The Web is a popular source of health information, but online educational material about mammograms may be too complicated for many Americans, according to a new study.
Researchers looked at dozens of websites about the breast x-rays and found the patient-education articles and background information on all of them were written well above the average reading level.
"Unfortunately, the average American adult reads only at a seventh–eighth grade level," write the authors, led by Dr. Rend Al-Khalili of the radiology department at the University of Medicine and Dentistry of New Jersey.
Many women are already confused by recent changes in guidelines for how often they should get mammograms, especially women in their 40s, Al-Khalili and her colleagues point out in the journal Academic Radiology.
That confusion is likely to lead women to look online for information, so healthcare professionals should make sure the materials they post are clear and easy to understand, the authors say.
The U.S. Department of Health and Human Services recommends that websites for patients be written below the sixth-grade reading level to target the average American adult.
The new study is not the first, however, to find problems with medical information online. Similar results were found in recent studies of information about self-injury, giving birth after cesarean section and colon cancer screening (see Reuters Health article of March 27, 2014 here: reut.rs/1tdgk2y).
In that research, the problems ranged from scarcity of information on a particular topic, to inaccuracy and text written at a reading level that was too high.
Dr. Al-Khalili and her colleagues reviewed a total of 42 mammography-related websites using several standard reading-level measurement tools.
They divided the sites into four categories based on their sources: 17 sites were from U.S. hospitals and universities, nine from professional medical societies, five from doctors' practices and 11 from miscellaneous healthcare–associated websites related to mammography for breast cancer screening.

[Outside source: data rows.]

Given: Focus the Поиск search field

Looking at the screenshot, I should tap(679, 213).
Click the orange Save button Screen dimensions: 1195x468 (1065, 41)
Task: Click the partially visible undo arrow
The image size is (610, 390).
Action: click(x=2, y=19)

The material from all four website categories was written at more than a ninth-grade reading level, with about 80 percent of them written at the 10th-grade level or higher.

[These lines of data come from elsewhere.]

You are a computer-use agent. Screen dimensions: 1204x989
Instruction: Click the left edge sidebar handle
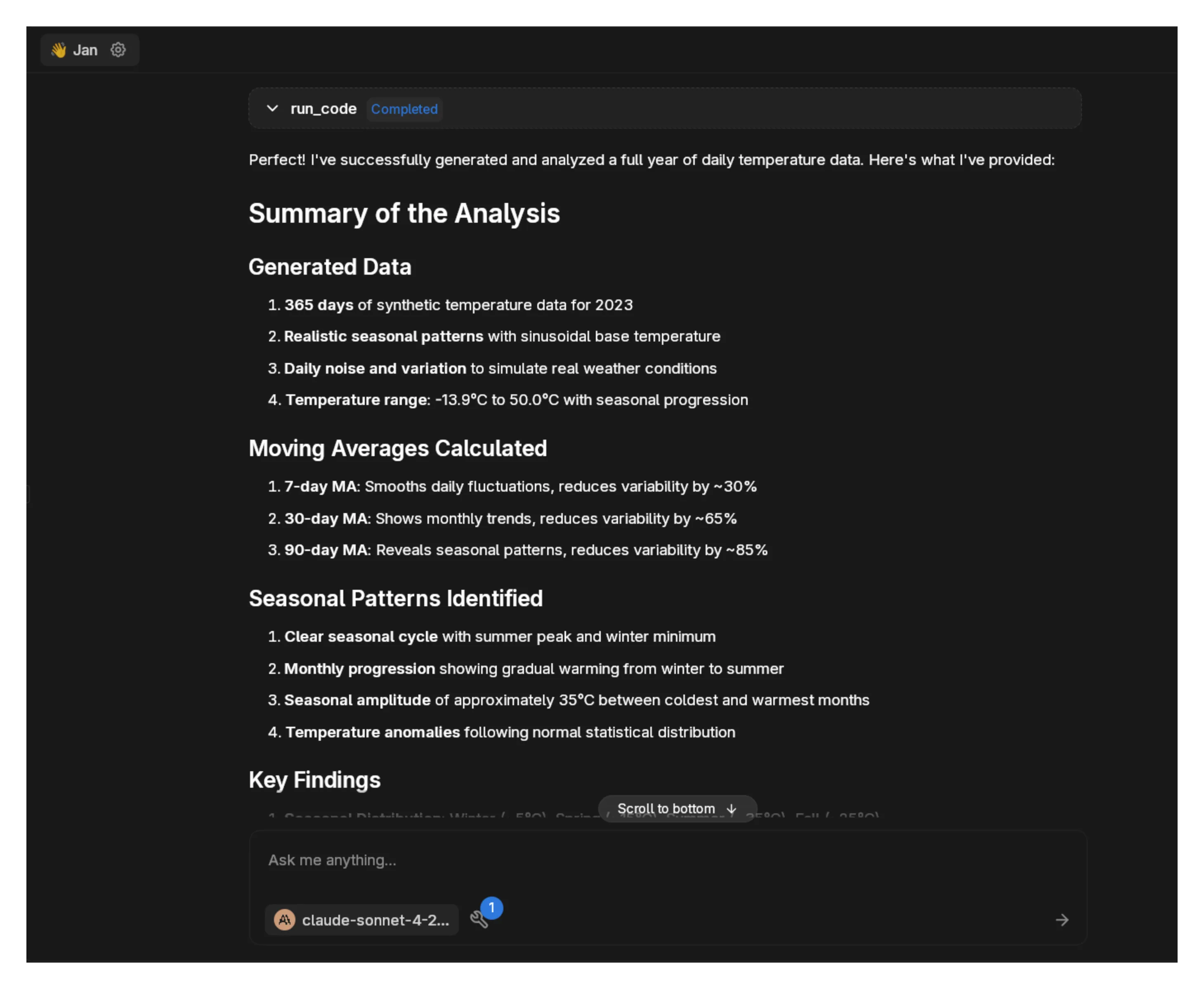28,494
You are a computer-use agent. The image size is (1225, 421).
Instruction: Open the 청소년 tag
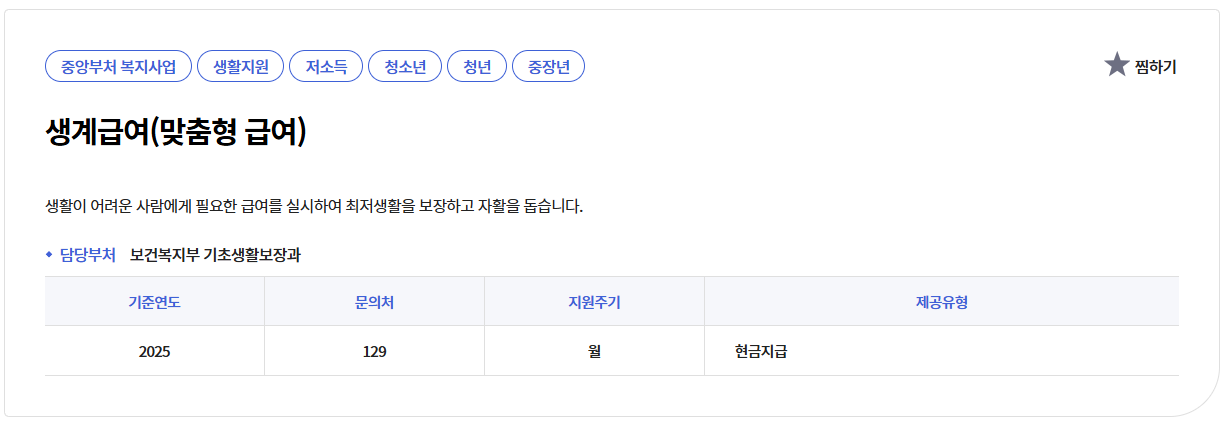tap(405, 67)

By a “readability” measure the U.S. government uses, most of the materials would be “very difficult” for most 10th graders, and the rest would be of “average” difficulty, but still above 6th grade level.
The study authors urge doctors to help patients understand the material they read online.
They also point out that patients may have difficulty understanding information during discussions with their doctor as well. So it’s important, they write, for doctors to avoid medical jargon when speaking to patients.
"It's often assumed that only limited segments of the public have challenges with literacy and with understanding health information," said Felicia Hill-Briggs, senior director of Population Health Research and Development at Johns Hopkins HealthCare in Baltimore, Maryland.
"Developers of internet-based patient education may think that internet users are not part of that segment of the population," said Hill-Briggs, who was not involved in the new study.
The vast majority of adults in the U.S. have some trouble understanding or using health information, she noted. "For that reason, no matter who the target audience is for health information, it is important to present that information using plain, easy to understand, language."
Hill-Briggs added, "Many people in healthcare and in public health are unaware of the current recommendations for readability of patient education materials.”
It's difficult for most people, including people working in medicine and health care professions, to take complex information or terminology, and find ways to describe them in clear, simple terms, she said.
"It’s very important for developers of patient education to utilize proven techniques and resources to do this work," she said. "Ultimately, the public cannot benefit from the education they cannot understand, process or easily put to use."